Problem to solve => Every line of the data should be output word for word.

━━━━━ Data under study ━━━━━

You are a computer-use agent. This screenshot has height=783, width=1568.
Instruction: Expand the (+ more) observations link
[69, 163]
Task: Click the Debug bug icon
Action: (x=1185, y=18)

━━━━━

Response for this exercise =>
You are a computer-use agent. This screenshot has height=783, width=1568.
Instruction: Expand the (+ more) observations link
[69, 163]
Task: Click the Debug bug icon
Action: (x=1185, y=18)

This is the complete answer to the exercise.